Long ago there were only small specialty stores. Now we have Walmart, where we can buy tires, a pair of shorts, fertilizer and steaks for the grill, all in one place. If you prefer, you could do all of this at Target or Meijer as well.
For some, this product aggregation across all categories is the ultimate convenience and provides significant benefit. This is the core of what a demand-side platform (DSP) does: The best DSPs tie inventory from mobile, video and display together for unified access.
But what if someone built a new one-stop retail shop, where shoppers could get everything from Walmart, Target and Meijer all at one place? I don’t think that sounds all that great – pretty unnecessary, actually.
Yet this is a trend we’re seeing at some agencies and brands, aggregating multiple DSPs under one umbrella as a “combo DSP,” or similar names.
Our industry spent 15 years aggregating online inventory, from publisher networks to ad networks to exchanges and finally DSPs. Now it’s all in one place – the aggregation is done. Why the desire to keep going? I think the answer goes back to Roman times and ties us into our second topic.
Ancient Rome had pits where men would fight each other or animals to the death with a cheering crowd in the background. Well, that’s not too PC today, but a DSP bake-off? That’s the next best thing. I actually spoke to someone from a large brand who told me it pitted eight DSPs against each other “bracket style” and was proud of it.
Whether money is being spent in meta fashion with good intentions or bracket style with really confusing intentions, this is making your spend less efficient. Here’s why.
This one is so obvious I feel silly saying it. The most basic elements of marketing are message, targeting (reach) and frequency. It’s hard enough to get frequency right in a single platform. It’s downright impossible when working across multiple platforms within a single campaign.
Marketers shouldn’t leave to chance something that represents one-third of a campaign’s effectiveness!
Last Ad Seen Or Clicked?
I’m shocked at how many brands and agencies still work off the last ad seen or clicked (LAS/C). The single largest digital priority in 2016 for CMOs of brands operating this way should be to get any attribution model baked into their digital media.
If CMOs are in bake-off mode, it’s highly likely they are using LAS/C to judge success. It’s also likely each DSP is also using LAS/C within its own platforms – double bad. I’d posit CMOs could double their digital marketing efficiency just by using a single platform and any reasonable attribution model within the DSP, not just cross-channel.
Strategic Partner Or Vendor Manager?
Has an agency or marketing department fallen into the “vendor manager” trap rather than being a strategic partner? There are a few easy signs to see if this is happening.
First, look for agency presentations that are littered with vendor logos, essentially using their credibility to supplant their own.
Another indicator: The agency or marketing group derives value from constantly testing and using bake-offs to determine who is best. The agency or marketing group may also treat vendors like 50-cent T-shirts. If there is a stain on the relationship, they toss the vendor rather than work through the problem.

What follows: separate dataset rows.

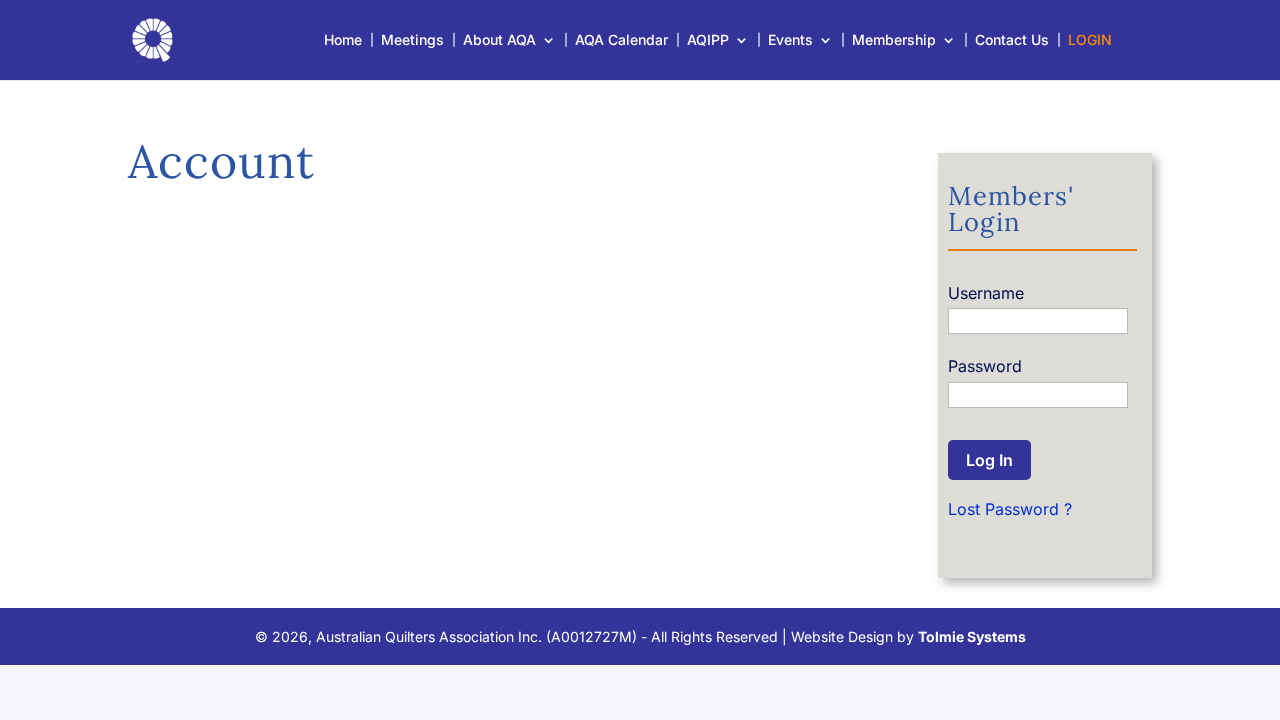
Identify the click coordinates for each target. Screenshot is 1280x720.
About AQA (499, 40)
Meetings (412, 40)
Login (1090, 40)
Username (986, 293)
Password (985, 366)
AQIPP (708, 40)
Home (343, 40)
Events (790, 40)
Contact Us (1012, 40)
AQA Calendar (621, 40)
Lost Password (1003, 509)
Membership (894, 40)
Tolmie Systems (972, 636)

The CMO needs strategic marketing thinking. Of course they need to allow, coach and encourage their marketing team and agency to perform that role.
Digital media is the most measurable form of advertising we’ve ever known. It’s also an easy medium to measure incorrectly. Our industry is at a point now where more media than not is measurable down to exact desired effect. If marketers focus on this with a few intelligent strategic partners, their media will work harder for them than any of their competitors.